Of those arrested on Wednesday, we don’t know which jobs they were each doing, of course. But we can safely say, whatever the job, it was dangerous and grossly underpaid. We can also say that the companies know this, and will defend their practices as necessary for maintaining the bottom line (whatever boiler plate they throw to the media about safety being a concern). We also know that there will be no repercussions for the companies themselves, even if a manager or two get fired. Tyson Foods was busted back in 2001 for actually smuggling unauthorized workers into the country from Mexico. It is still the largest meat packing company in the country.
The war on immigrants is a war on working people in this country. This is important. For all the talk of the sanctity of borders and the other nationalistic, bombastic B.S. that comes out of the mouth of our president and other leaders of the anti-immigrant crowd, what is happening is a gutting of the capacity of workers to reorganize and stand united against the austerity forced on them by capital. Immigrants are not the reason jobs like meatpacking in this country have been de-unionized and underpaid. The operations of capital are the reason – and the government that defends the capitalists. It has happened over and over again. The workers will be detained and many will be deported. The owners will, at most, pay a fine that is a fraction of what they earn exploiting vulnerable working people. The beat goes on.

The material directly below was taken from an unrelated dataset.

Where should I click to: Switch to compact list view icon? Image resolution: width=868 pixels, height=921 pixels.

There is not a flag large enough to hide this exploitative system.
UPDATE: Action alert from Detention Watch Network
This week our community in Mississippi was attacked when 680 community members were kidnapped from their workplace and caged. As DWN members are reaching out, we’d like to share the ongoing response efforts that we can all plug in to. DWN member, Southeast Immigrant Rights Network (SEIRN), is on the ground and, alongside several southeast grassroots organizations and groups, working alongside the local community and families affected. Following their lead, here are current ways you can support:
- For needed volunteer capacity & resources, fill out this form to identify how you can help and SEIRN will follow-up with more info.

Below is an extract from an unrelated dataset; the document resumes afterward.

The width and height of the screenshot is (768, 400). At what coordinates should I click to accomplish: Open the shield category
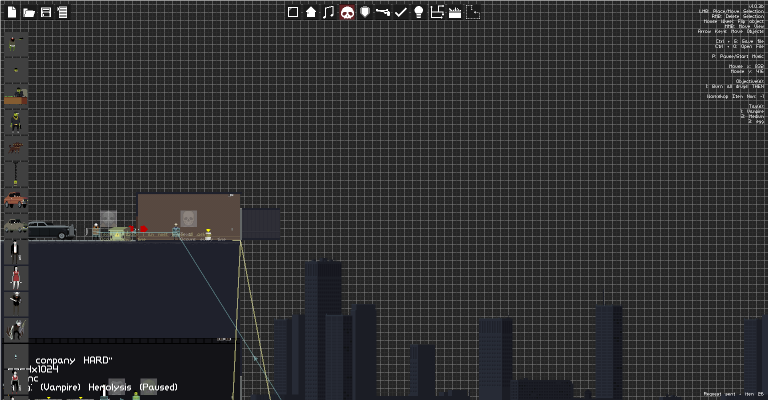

- Circulate the hotline for MS community members affected: (978) 993-3300
- Fundraising efforts, including a fund for families, are currently being coordinated – follow SEIRN for updates or make a direct contribution to SEIRN here.
- Media inquiries can be submitted here. DWN’s press statement can be found here.
Additionally, there are several hunger strikes inside immigration jails happening at the moment, including several week-long strikes led by individuals detained in El Paso Processing Center (TX) and at Krome (FL). Since beginning their hunger strikes, strikers have been retaliated against in various ways. Watch this video for more information.
Take action now to demand their release:
- Call your Member of Congress at 202-224-3121 & 202-225-3121
- Sign the petition: bit.ly/2Y9evIQ
For updates, follow Detained Migrant Solidarity Committee and AVID in the Chihuahuan Desert (@avid_chihuahuan) on Twitter.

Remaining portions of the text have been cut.